<<<<

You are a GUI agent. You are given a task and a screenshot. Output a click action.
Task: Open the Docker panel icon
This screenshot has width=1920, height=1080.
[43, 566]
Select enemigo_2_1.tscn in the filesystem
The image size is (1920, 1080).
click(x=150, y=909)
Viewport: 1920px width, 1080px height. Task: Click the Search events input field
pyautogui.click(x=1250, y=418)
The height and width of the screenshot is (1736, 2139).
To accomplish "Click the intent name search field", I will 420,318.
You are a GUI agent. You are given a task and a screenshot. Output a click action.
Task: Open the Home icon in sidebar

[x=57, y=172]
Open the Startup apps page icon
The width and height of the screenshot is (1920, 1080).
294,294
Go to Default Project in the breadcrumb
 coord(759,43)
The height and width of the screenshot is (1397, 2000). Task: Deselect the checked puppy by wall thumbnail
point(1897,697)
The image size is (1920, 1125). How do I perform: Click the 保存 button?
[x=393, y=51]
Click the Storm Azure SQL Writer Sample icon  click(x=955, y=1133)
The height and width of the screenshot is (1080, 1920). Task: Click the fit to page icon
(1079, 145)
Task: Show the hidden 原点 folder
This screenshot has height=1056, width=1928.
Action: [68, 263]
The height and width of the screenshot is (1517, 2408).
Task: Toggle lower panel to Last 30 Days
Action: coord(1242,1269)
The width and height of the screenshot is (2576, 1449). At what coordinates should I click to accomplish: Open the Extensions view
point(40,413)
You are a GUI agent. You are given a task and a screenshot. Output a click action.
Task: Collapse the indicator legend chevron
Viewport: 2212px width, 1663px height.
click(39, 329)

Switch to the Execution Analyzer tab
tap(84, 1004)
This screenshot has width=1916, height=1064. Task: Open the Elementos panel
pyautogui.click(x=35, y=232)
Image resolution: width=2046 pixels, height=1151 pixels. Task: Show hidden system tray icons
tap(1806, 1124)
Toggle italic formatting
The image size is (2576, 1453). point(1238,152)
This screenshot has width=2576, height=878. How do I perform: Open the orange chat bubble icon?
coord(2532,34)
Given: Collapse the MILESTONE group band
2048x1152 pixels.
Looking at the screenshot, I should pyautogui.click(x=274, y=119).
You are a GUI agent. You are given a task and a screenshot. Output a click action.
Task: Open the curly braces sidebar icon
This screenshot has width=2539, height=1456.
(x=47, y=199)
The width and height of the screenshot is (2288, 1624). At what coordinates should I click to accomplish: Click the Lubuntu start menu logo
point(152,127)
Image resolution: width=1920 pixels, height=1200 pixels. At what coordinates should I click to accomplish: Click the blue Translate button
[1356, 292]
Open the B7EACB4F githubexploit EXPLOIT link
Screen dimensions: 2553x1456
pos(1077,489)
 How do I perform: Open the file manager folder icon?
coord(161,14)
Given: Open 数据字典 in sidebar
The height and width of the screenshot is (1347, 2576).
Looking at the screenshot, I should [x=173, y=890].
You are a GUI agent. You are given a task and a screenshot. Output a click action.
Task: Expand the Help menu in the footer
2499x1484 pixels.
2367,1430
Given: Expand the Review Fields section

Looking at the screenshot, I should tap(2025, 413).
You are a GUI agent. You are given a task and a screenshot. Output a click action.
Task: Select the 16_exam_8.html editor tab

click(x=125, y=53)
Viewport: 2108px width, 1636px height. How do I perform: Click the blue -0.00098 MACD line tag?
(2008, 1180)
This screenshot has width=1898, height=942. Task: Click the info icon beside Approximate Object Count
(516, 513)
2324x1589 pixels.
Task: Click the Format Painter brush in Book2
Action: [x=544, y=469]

>>>>

== Task details ==
Only lines containing "Collapse" belong in the answer; copy every such line from the records.

== Task result ==
Task: Collapse the indicator legend chevron
Given: Collapse the MILESTONE group band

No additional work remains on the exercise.